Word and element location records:
<<<<

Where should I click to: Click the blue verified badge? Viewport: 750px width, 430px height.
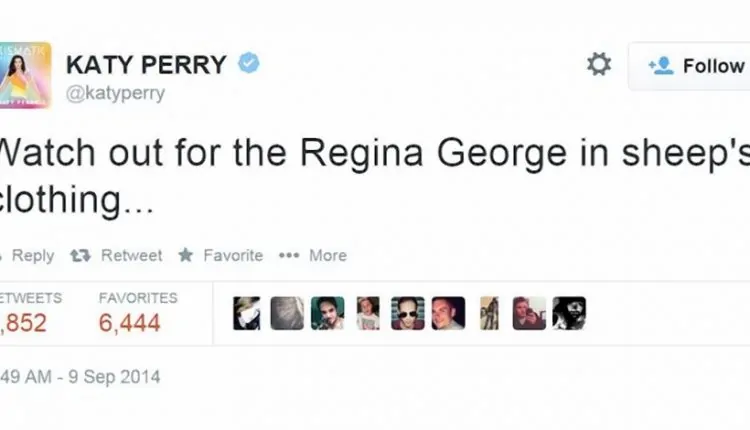click(249, 63)
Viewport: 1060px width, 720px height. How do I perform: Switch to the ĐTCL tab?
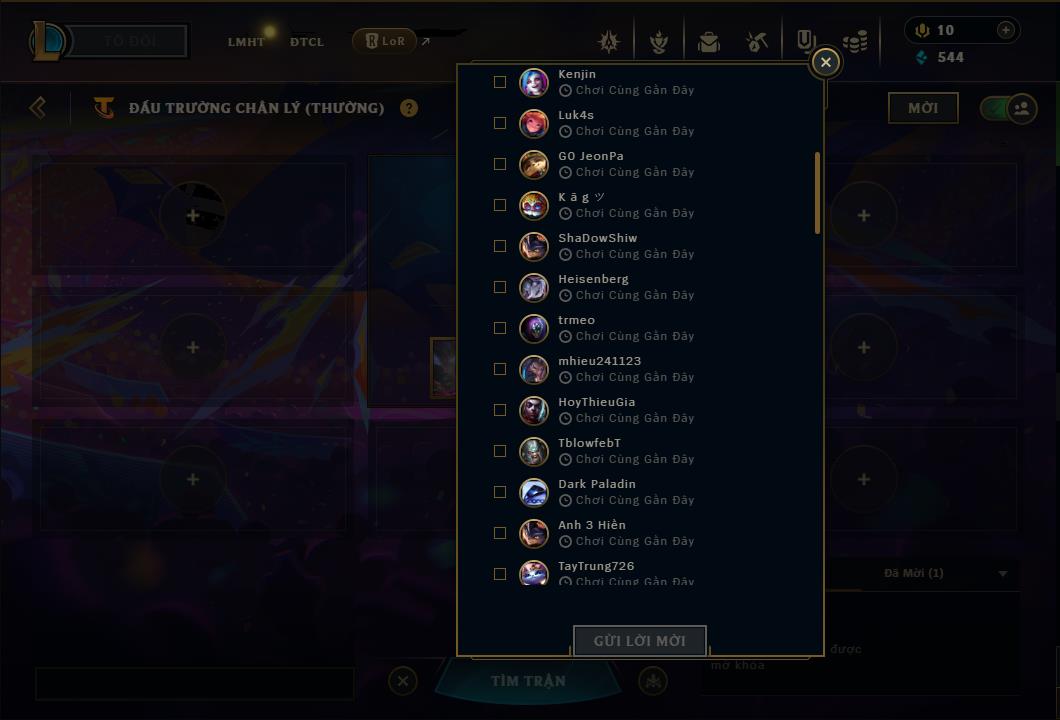click(x=307, y=42)
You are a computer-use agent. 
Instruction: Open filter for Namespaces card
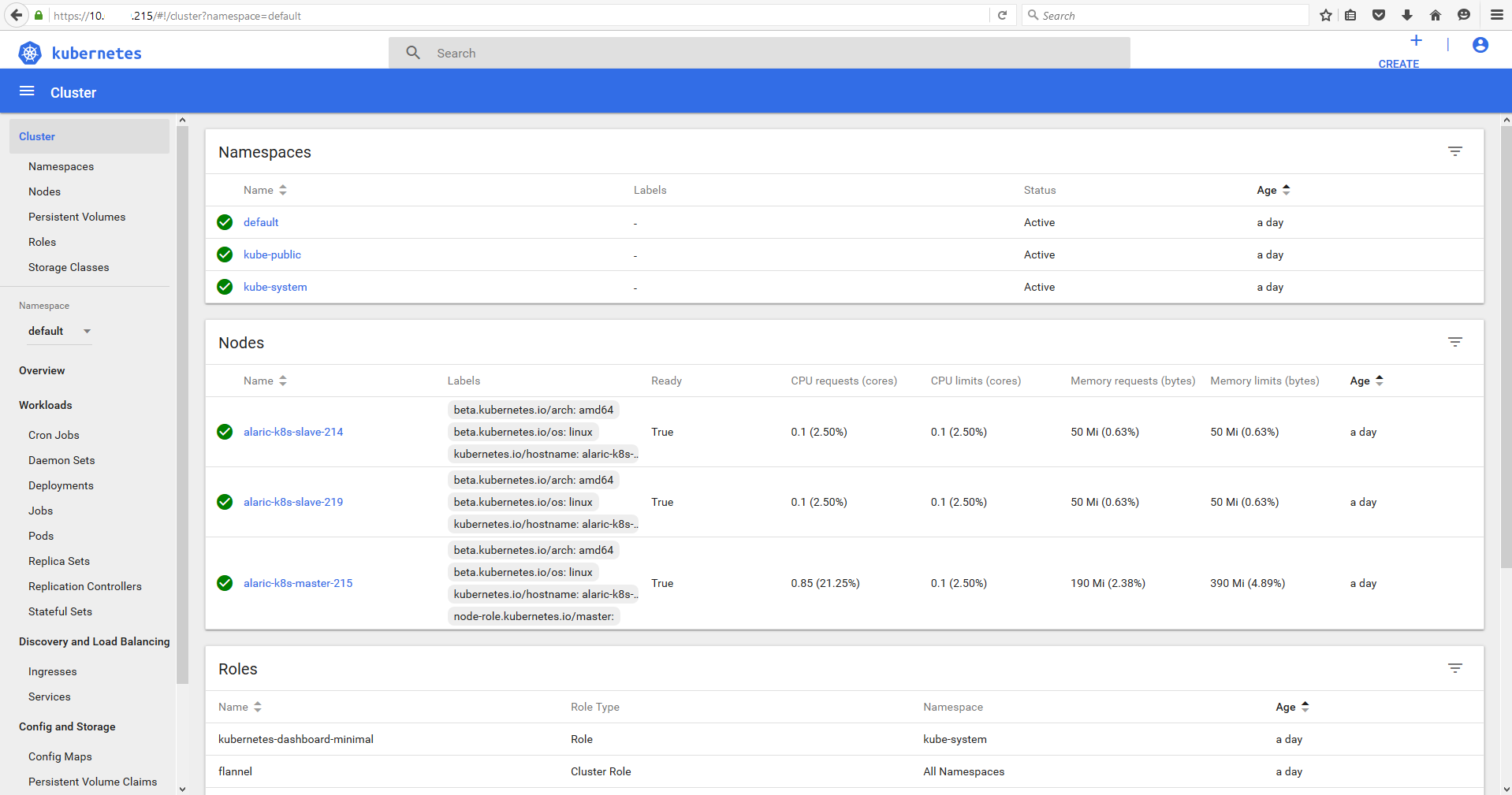(x=1454, y=151)
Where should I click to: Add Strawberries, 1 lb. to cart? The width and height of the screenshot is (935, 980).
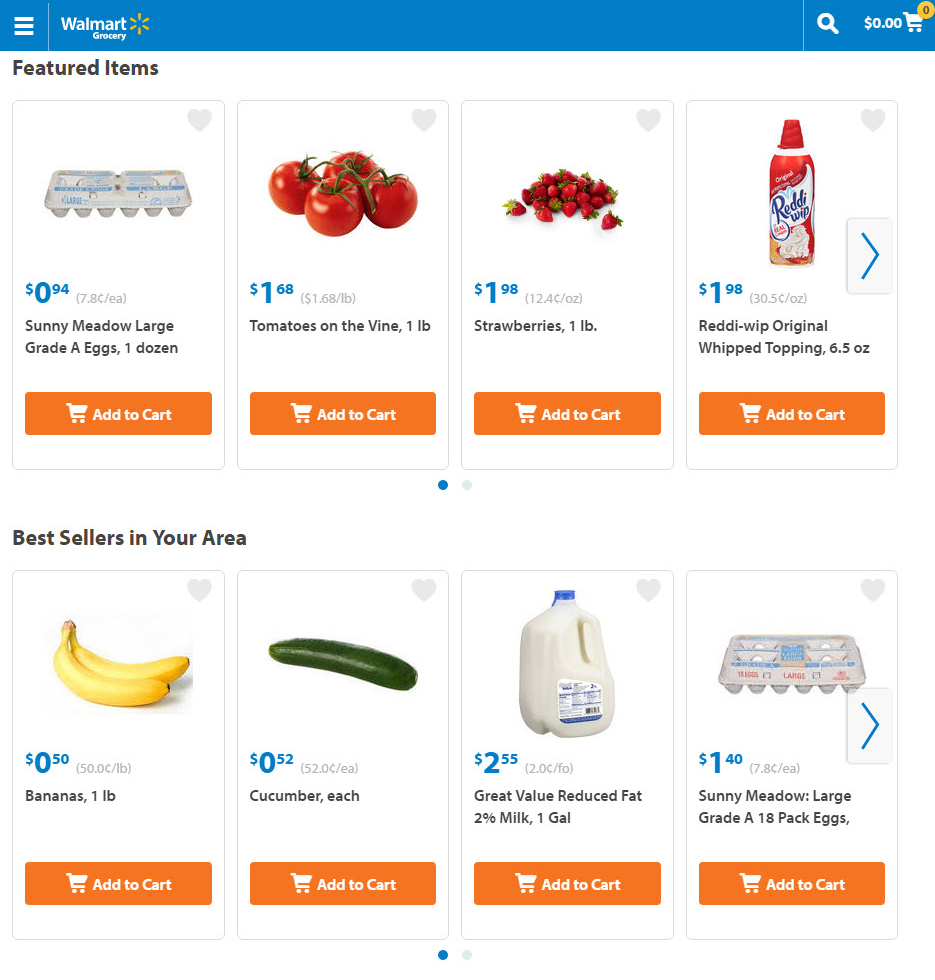(567, 414)
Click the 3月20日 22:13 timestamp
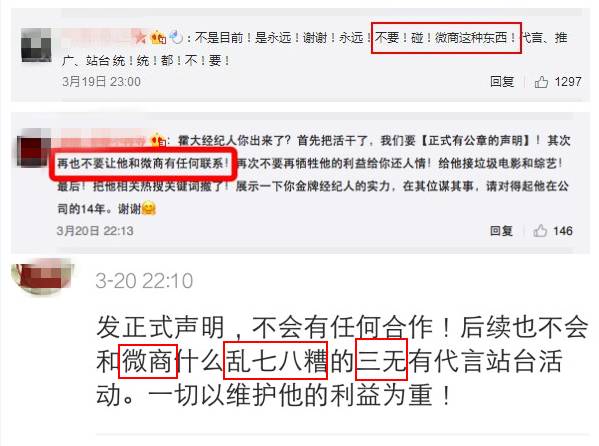This screenshot has width=599, height=446. 95,231
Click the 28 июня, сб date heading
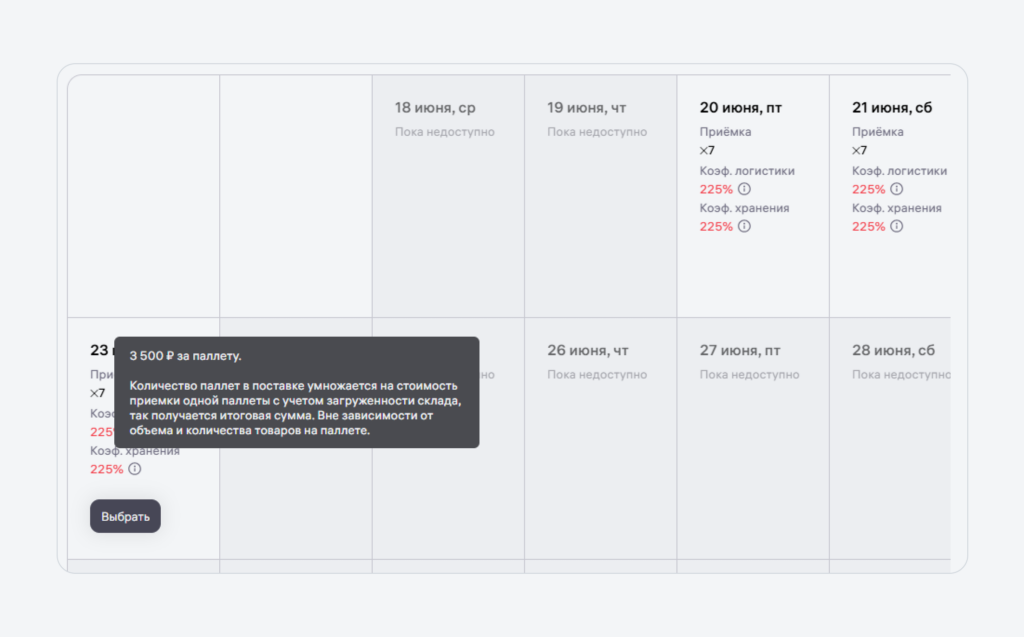1024x637 pixels. coord(893,351)
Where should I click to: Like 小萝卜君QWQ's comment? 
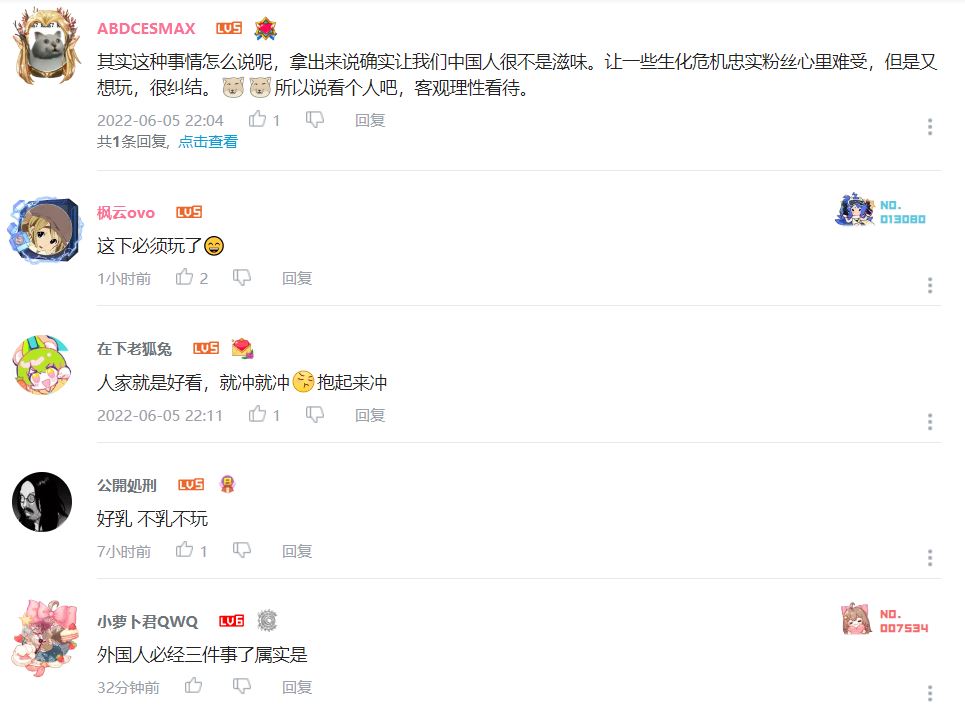tap(193, 686)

>>>>

What you need to do:
Reproduce every line of the listing above word for word, leaving out the pictures.

Task output:
Where should I click to: Click the blue verified badge? Viewport: 750px width, 430px height.
click(249, 63)
Viewport: 1060px width, 720px height. How do I perform: Switch to the ĐTCL tab?
click(x=307, y=42)
You are a computer-use agent. 
Instruction: Open filter for Namespaces card
(x=1454, y=151)
Where should I click to: Add Strawberries, 1 lb. to cart? The width and height of the screenshot is (935, 980).
(567, 414)
Click the 3月20日 22:13 timestamp
This screenshot has width=599, height=446. 95,231
Click the 28 июня, сб date heading
1024x637 pixels. coord(893,351)
Where should I click to: Like 小萝卜君QWQ's comment? 
tap(193, 686)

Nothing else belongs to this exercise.